Posted: Sun Mar 18, 2012 06:16
by Oxide
Chuckwagon wrote:
The recommended formula for making the emulsion is soy protein isolate, vegetable oil, and water, in the ratio of 1:4:5. Don`t confuse soy protein isolate with soy protein concentrate.

(a) can pea protein be substituted for soy bean protein? (Pea protein is organic, soy bean protein is GMO. GMO or not, soy beans may not be a good idea for protein.)

(b) anyone that is serious about making Italian food knows that olive oil and water will bind and make a creamy sauce like melted butter (fat) for pasta.

Your dissertation on 'fat' was excellent reading. I waited until everyone was out of the house so I could look like I knew what you were talking about. :mrgreen:

Btw, can you explain why chicken fat melts at 75 F, but chickens have a body temp of 102 F ???
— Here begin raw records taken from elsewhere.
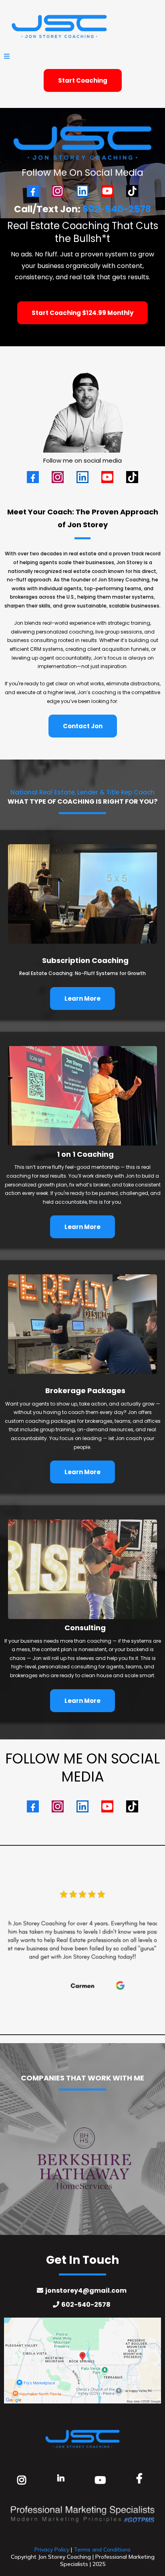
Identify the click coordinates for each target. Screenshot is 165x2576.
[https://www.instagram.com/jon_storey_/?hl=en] (23, 2479)
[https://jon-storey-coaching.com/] (82, 26)
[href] (82, 2360)
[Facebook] (32, 191)
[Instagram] (57, 191)
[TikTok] (132, 191)
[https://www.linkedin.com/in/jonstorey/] (63, 2477)
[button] (7, 56)
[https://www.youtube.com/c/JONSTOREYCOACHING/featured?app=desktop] (102, 2479)
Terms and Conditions (102, 2549)
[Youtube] (107, 191)
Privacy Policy (51, 2549)
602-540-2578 (116, 208)
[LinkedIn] (82, 191)
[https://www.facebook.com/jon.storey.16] (141, 2478)
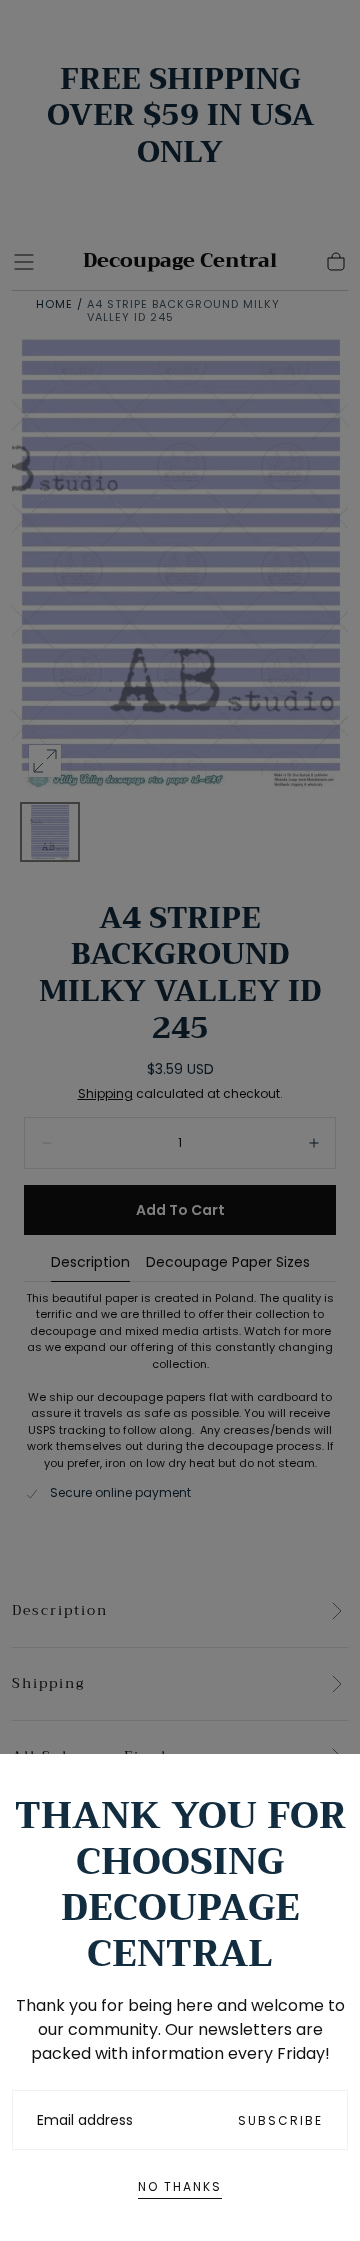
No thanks (180, 2186)
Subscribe (280, 2120)
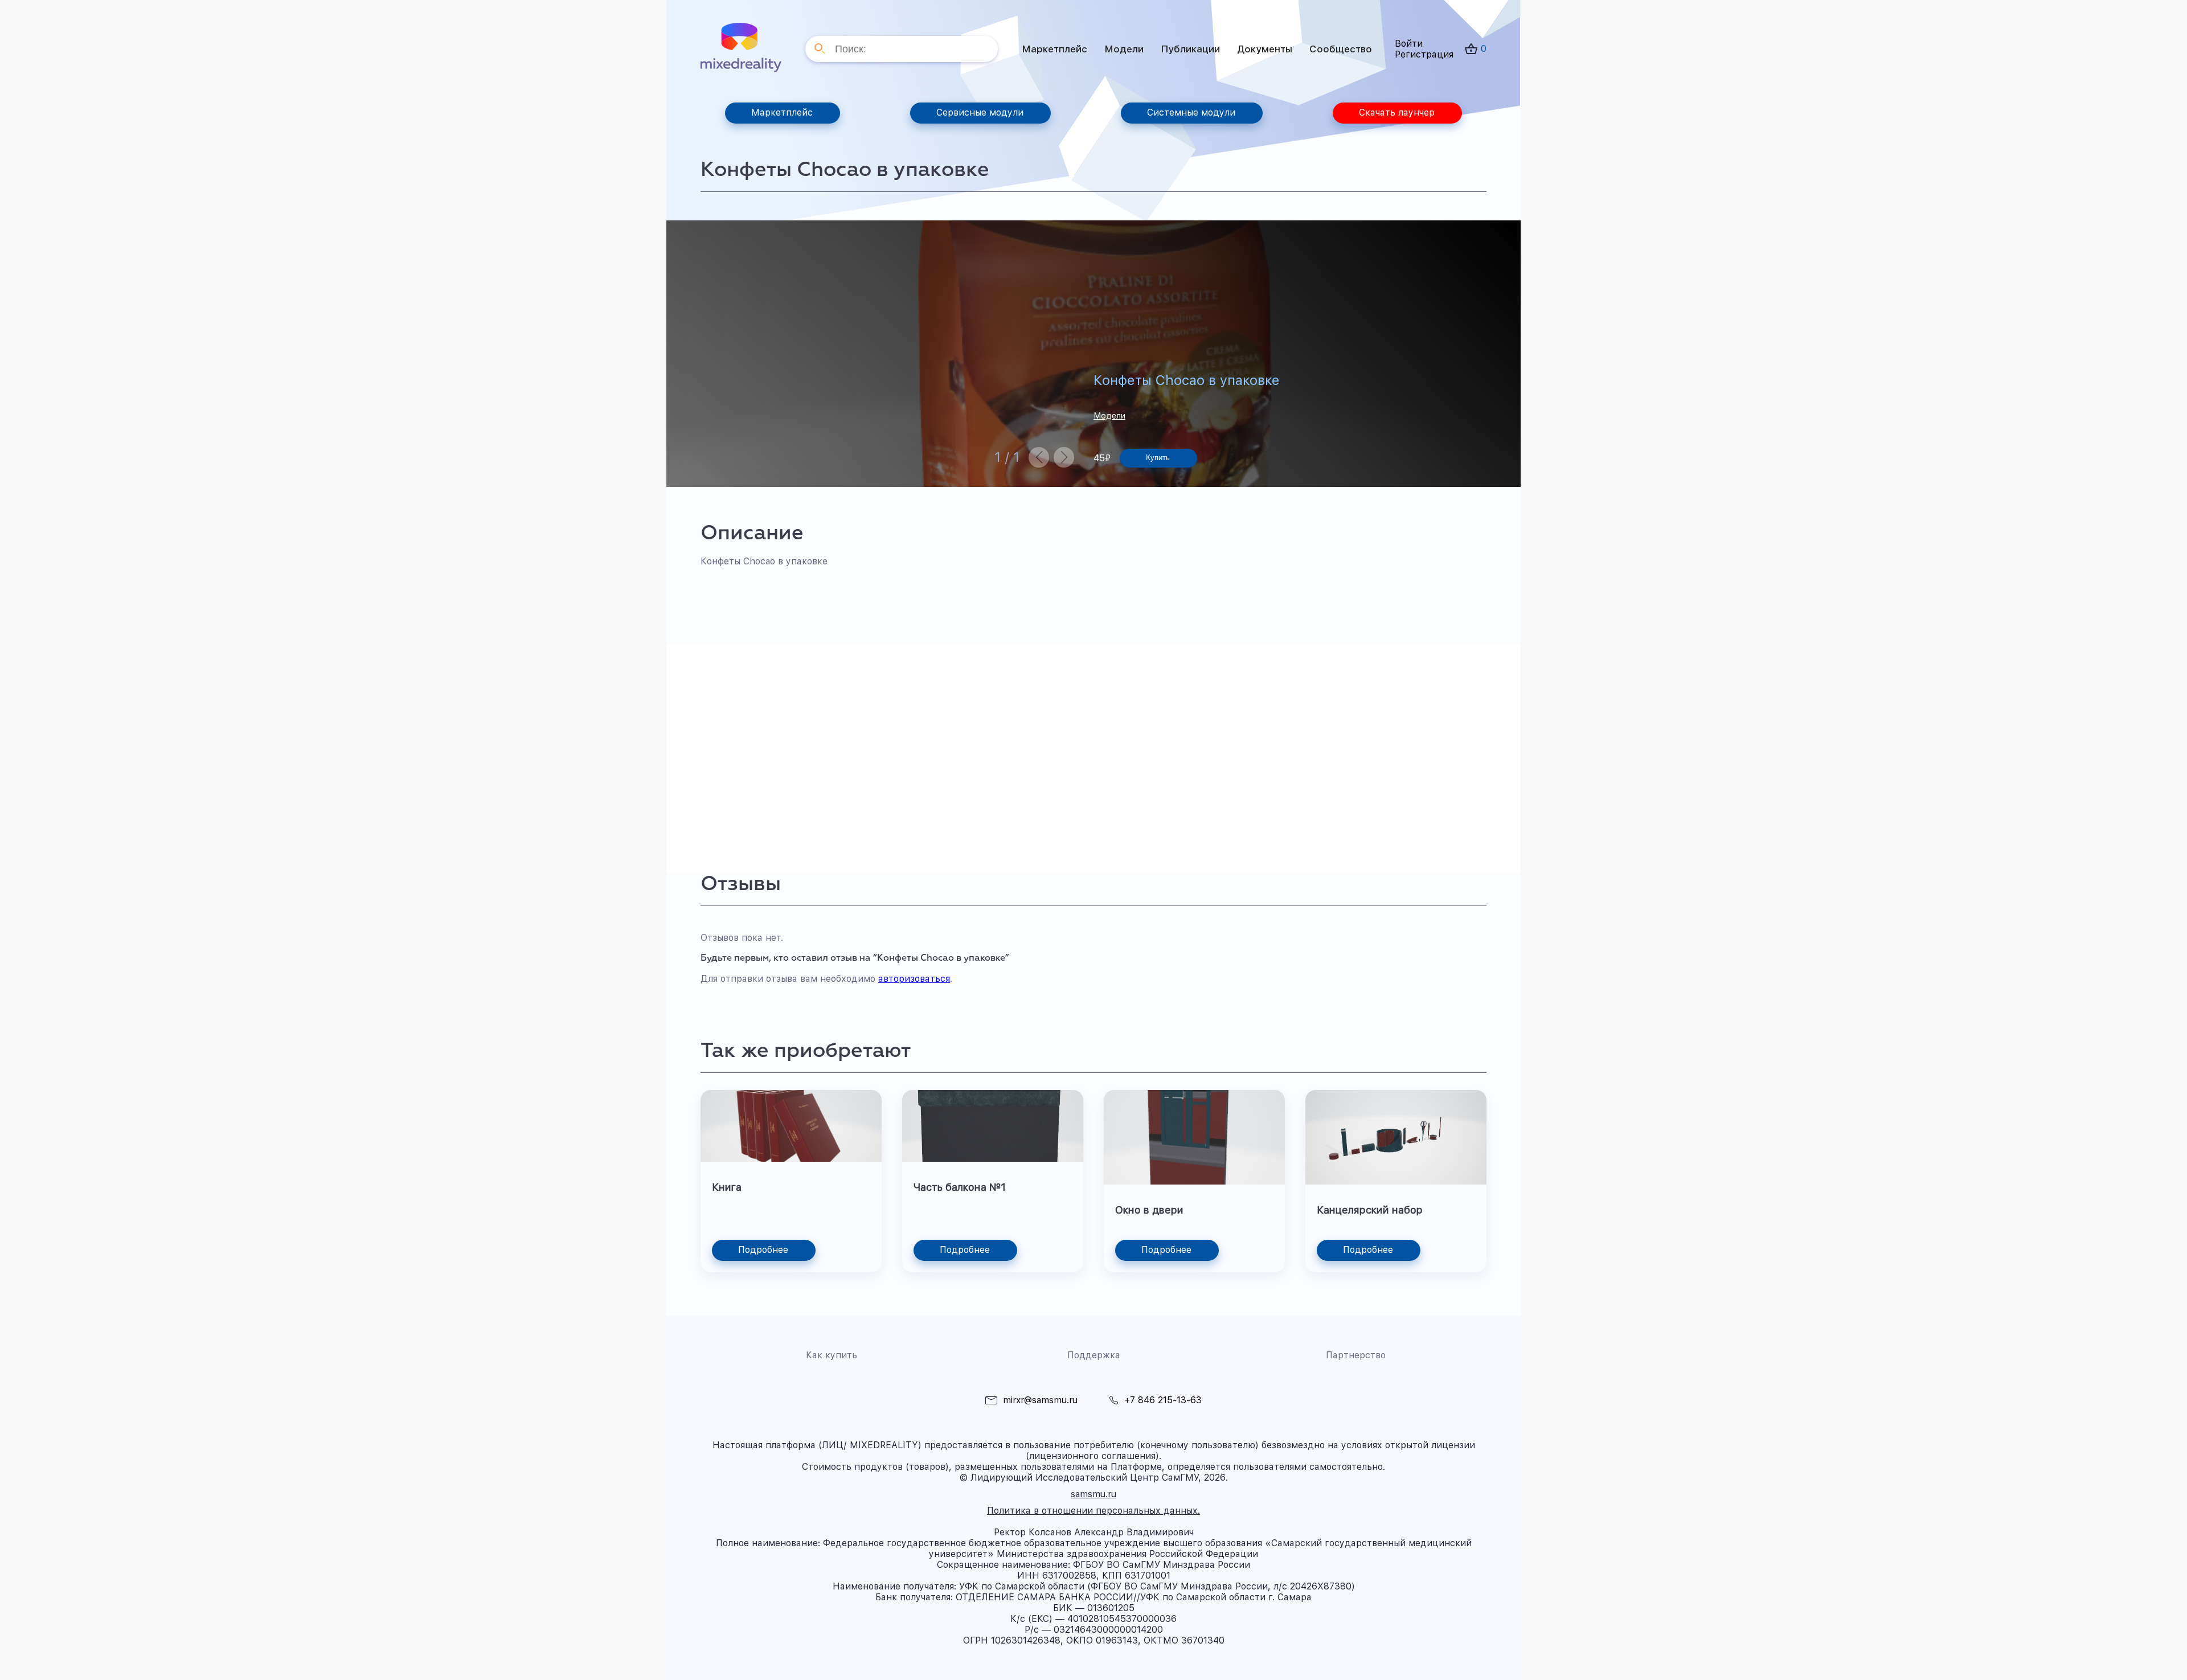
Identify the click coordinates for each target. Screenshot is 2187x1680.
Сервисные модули (979, 112)
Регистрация (1424, 54)
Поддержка (1093, 1355)
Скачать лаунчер (1397, 112)
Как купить (831, 1355)
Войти (1409, 43)
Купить (1158, 457)
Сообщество (1340, 49)
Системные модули (1191, 112)
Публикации (1190, 49)
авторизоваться (914, 978)
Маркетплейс (1054, 49)
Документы (1264, 49)
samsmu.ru (1093, 1494)
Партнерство (1356, 1355)
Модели (1124, 49)
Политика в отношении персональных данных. (1093, 1510)
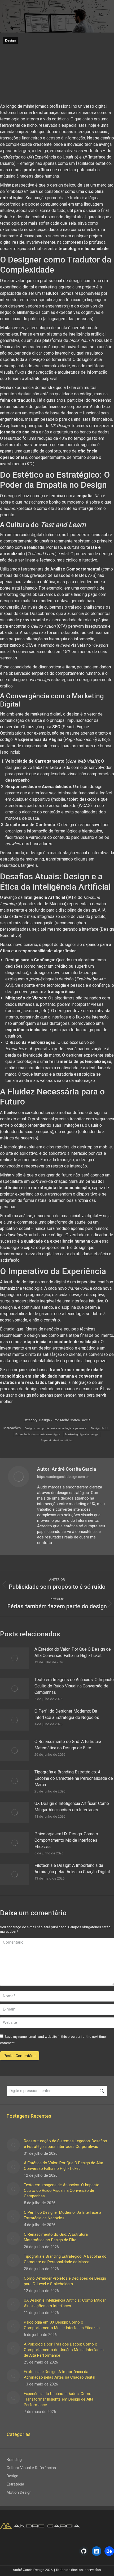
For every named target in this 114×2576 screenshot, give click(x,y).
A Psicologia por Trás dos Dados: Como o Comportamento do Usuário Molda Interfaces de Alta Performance (64, 2350)
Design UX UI (99, 1428)
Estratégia (15, 2484)
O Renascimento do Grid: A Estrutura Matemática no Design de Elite (67, 1744)
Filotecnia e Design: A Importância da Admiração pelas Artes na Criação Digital (72, 1868)
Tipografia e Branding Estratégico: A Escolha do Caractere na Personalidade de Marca (73, 1778)
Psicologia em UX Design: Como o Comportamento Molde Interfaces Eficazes (66, 1840)
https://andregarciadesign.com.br (63, 1477)
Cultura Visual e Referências (31, 2467)
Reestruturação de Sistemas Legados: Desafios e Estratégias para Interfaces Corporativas (65, 2144)
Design (10, 40)
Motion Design (19, 2492)
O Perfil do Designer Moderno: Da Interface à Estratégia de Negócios (66, 1714)
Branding (14, 2459)
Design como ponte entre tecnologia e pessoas (55, 1428)
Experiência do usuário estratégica (37, 1434)
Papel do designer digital (57, 1440)
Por (72, 1420)
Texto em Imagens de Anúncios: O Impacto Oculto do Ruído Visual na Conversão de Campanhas (74, 1686)
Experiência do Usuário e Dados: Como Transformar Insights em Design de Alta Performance (58, 2399)
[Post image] (14, 1658)
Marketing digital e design (82, 1434)
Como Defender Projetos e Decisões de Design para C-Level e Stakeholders (65, 2281)
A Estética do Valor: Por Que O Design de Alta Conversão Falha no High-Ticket (72, 1652)
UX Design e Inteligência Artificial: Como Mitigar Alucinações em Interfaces (71, 1806)
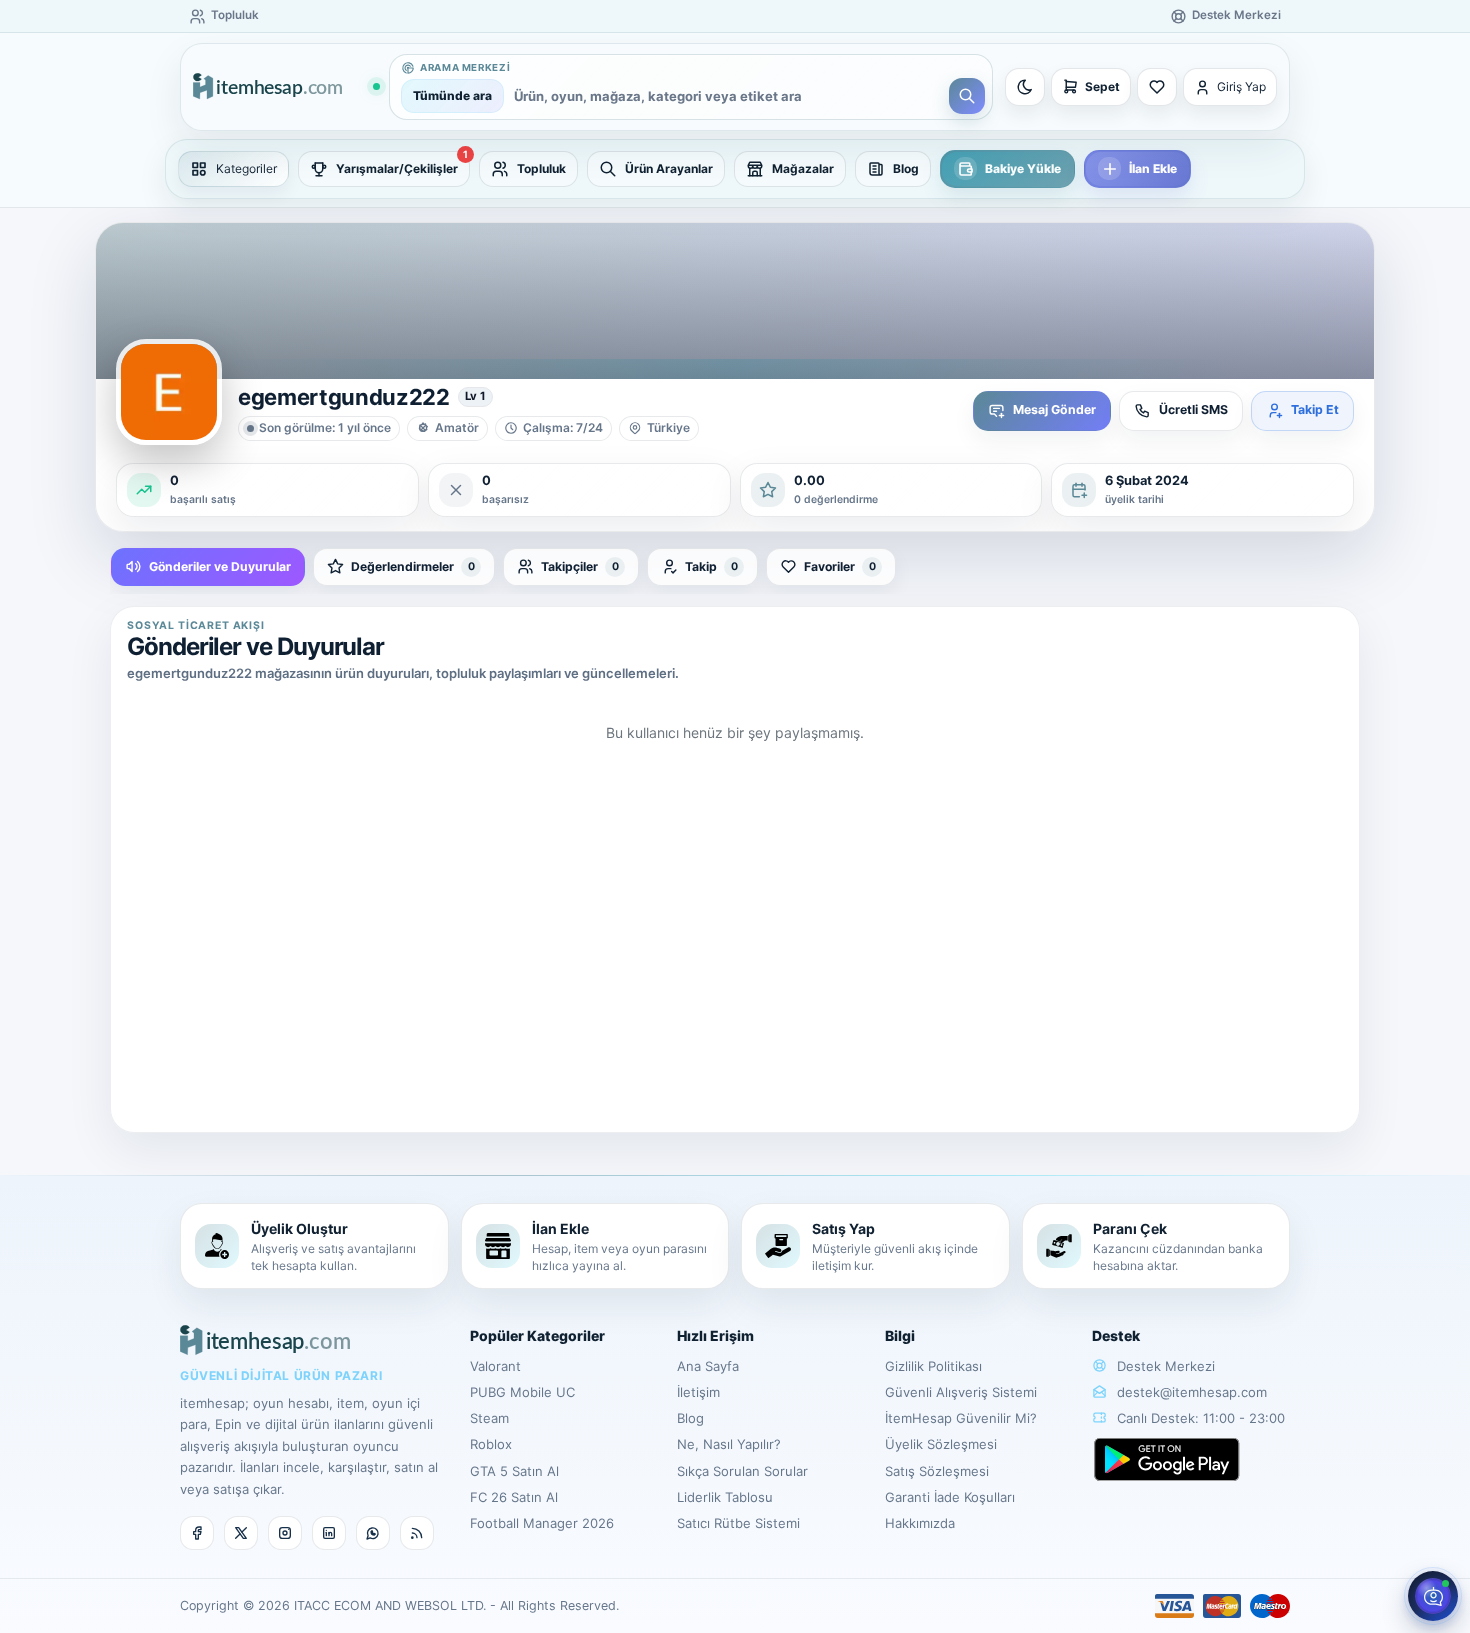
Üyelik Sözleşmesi (941, 1444)
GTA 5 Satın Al (514, 1471)
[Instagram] (285, 1533)
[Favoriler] (1157, 87)
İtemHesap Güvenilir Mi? (961, 1418)
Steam (489, 1418)
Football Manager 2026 (542, 1523)
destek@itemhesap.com (1192, 1392)
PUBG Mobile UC (522, 1392)
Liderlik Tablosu (725, 1497)
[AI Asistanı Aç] (1433, 1596)
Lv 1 (475, 396)
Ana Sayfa (708, 1366)
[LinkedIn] (329, 1533)
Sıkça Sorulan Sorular (742, 1471)
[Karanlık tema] (1025, 87)
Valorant (495, 1366)
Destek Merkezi (1164, 1366)
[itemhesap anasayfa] (286, 87)
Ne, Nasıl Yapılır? (729, 1444)
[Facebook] (197, 1533)
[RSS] (417, 1533)
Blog (690, 1418)
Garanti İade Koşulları (950, 1497)
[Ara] (967, 96)
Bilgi (900, 1335)
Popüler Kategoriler (537, 1335)
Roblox (491, 1444)
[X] (241, 1533)
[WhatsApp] (373, 1533)
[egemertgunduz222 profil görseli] (169, 392)
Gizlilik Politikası (933, 1366)
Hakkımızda (920, 1523)
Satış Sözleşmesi (937, 1471)
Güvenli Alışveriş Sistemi (961, 1392)
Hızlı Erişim (715, 1335)
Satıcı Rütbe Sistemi (738, 1523)
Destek (1116, 1335)
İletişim (698, 1392)
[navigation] (735, 169)
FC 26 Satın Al (514, 1497)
Posted: Sun Mar 18, 2012 06:19
by Chuckwagon
This shop is kickin' my arse with 21 hour days; just to keep up with the demand. It is nothing short of insane.
Jason, my boy... if anyone can make that business succeed, it will be you and Carolina. Be sure to get enough rest each day and eat all your brocolli! :lol:

Yer ol' adopted dad,

Posted: Sun Mar 18, 2012 14:04
by ssorllih
Jason, Don't hesitate to hire some part time help. If just for clean up and stock storage. The logistics of running a busy shop must be very complex. Just a sign in the window for a stock boy/girl wanted will get you some help at minimum wage and a kid that will be pleased to have some work.
I am truly impressed with the response you are getting. Don't let it kill you.

Posted: Mon Mar 19, 2012 05:24
by story28
Thanks for the encouragement guys! I don't mean to spam up this great thread with my narcissism so I will just say that your support is very appreciated. It helped get me through our first Sunday.